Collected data
################

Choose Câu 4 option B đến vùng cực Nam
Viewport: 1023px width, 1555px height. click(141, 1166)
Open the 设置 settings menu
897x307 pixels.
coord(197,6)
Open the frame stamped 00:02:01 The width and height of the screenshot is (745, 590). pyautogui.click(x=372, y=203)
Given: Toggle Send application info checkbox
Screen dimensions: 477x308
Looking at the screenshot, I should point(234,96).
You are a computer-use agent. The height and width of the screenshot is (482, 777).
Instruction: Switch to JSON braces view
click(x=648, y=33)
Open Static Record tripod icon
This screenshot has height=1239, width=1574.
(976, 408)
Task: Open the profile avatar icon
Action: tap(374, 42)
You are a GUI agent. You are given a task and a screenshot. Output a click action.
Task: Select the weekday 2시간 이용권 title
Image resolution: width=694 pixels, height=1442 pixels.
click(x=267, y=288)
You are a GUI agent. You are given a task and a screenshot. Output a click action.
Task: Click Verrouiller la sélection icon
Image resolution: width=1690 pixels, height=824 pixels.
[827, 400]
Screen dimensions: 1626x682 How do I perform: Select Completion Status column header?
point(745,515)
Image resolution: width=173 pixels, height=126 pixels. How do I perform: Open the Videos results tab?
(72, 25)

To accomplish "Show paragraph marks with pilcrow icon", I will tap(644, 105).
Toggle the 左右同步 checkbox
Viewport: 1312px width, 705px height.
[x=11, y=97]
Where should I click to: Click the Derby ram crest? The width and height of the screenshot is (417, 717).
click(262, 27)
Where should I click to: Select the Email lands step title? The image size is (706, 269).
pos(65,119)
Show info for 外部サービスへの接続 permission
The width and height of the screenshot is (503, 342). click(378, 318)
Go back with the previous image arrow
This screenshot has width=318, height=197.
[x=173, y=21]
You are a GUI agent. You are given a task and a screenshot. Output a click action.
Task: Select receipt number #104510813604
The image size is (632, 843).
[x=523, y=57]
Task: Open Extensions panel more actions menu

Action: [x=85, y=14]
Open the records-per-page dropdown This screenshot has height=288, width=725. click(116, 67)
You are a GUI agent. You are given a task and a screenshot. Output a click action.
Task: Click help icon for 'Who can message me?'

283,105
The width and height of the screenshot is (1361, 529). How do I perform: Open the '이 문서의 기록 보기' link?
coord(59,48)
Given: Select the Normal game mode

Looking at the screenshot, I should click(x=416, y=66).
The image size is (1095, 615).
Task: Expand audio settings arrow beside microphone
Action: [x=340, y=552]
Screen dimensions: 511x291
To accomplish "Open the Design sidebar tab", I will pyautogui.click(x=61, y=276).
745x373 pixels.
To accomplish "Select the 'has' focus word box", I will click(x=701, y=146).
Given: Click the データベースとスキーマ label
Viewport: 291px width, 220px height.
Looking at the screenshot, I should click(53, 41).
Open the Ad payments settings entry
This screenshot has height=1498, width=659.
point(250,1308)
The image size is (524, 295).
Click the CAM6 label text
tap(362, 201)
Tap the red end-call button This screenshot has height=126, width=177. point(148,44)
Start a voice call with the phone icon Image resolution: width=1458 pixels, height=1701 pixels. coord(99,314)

################

**Work task**
Only the lines containing the word "Toggle" should be returned from the data above.

**Your solution**
Given: Toggle Send application info checkbox
Toggle the 左右同步 checkbox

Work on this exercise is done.